→ Assignment:
Return the records in full, exactly as given.

→ Data records:
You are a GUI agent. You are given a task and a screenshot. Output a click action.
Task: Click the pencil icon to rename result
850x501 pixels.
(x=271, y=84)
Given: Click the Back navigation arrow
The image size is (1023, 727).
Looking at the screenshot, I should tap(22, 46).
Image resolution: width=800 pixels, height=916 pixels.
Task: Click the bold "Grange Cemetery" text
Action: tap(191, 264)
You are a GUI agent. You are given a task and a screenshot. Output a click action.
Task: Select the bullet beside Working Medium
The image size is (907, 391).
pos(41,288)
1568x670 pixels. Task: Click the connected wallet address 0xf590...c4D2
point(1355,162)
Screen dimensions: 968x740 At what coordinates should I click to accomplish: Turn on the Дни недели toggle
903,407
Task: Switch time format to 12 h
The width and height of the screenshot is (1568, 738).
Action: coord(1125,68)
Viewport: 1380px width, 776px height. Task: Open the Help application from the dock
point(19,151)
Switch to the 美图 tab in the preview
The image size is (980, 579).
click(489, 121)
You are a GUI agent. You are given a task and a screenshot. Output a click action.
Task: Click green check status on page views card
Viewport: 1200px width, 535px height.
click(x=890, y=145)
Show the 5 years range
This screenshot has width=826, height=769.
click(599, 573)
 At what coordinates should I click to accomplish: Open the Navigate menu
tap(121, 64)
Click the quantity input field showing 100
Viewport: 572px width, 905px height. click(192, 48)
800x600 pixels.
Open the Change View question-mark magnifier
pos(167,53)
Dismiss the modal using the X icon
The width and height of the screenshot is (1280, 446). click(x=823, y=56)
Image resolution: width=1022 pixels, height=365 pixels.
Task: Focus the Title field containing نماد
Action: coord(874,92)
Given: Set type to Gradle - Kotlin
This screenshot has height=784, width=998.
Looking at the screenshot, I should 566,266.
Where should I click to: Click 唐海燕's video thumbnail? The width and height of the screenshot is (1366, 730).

→ Answer:
You are a GUI agent. You are given a task and a screenshot. Output a click action.
Task: Click the pencil icon to rename result
850x501 pixels.
(x=271, y=84)
Given: Click the Back navigation arrow
The image size is (1023, 727).
Looking at the screenshot, I should tap(22, 46).
Image resolution: width=800 pixels, height=916 pixels.
Task: Click the bold "Grange Cemetery" text
Action: tap(191, 264)
You are a GUI agent. You are given a task and a screenshot. Output a click action.
Task: Select the bullet beside Working Medium
The image size is (907, 391).
pos(41,288)
1568x670 pixels. Task: Click the connected wallet address 0xf590...c4D2
point(1355,162)
Screen dimensions: 968x740 At what coordinates should I click to accomplish: Turn on the Дни недели toggle
903,407
Task: Switch time format to 12 h
The width and height of the screenshot is (1568, 738).
Action: coord(1125,68)
Viewport: 1380px width, 776px height. Task: Open the Help application from the dock
point(19,151)
Switch to the 美图 tab in the preview
The image size is (980, 579).
click(489, 121)
You are a GUI agent. You are given a task and a screenshot. Output a click action.
Task: Click green check status on page views card
Viewport: 1200px width, 535px height.
click(x=890, y=145)
Show the 5 years range
This screenshot has width=826, height=769.
click(599, 573)
 At what coordinates should I click to accomplish: Open the Navigate menu
tap(121, 64)
Click the quantity input field showing 100
Viewport: 572px width, 905px height. click(192, 48)
800x600 pixels.
Open the Change View question-mark magnifier
pos(167,53)
Dismiss the modal using the X icon
The width and height of the screenshot is (1280, 446). click(x=823, y=56)
Image resolution: width=1022 pixels, height=365 pixels.
Task: Focus the Title field containing نماد
Action: coord(874,92)
Given: Set type to Gradle - Kotlin
This screenshot has height=784, width=998.
Looking at the screenshot, I should 566,266.
Where should I click to: Click 唐海燕's video thumbnail? The width and height of the screenshot is (1366, 730).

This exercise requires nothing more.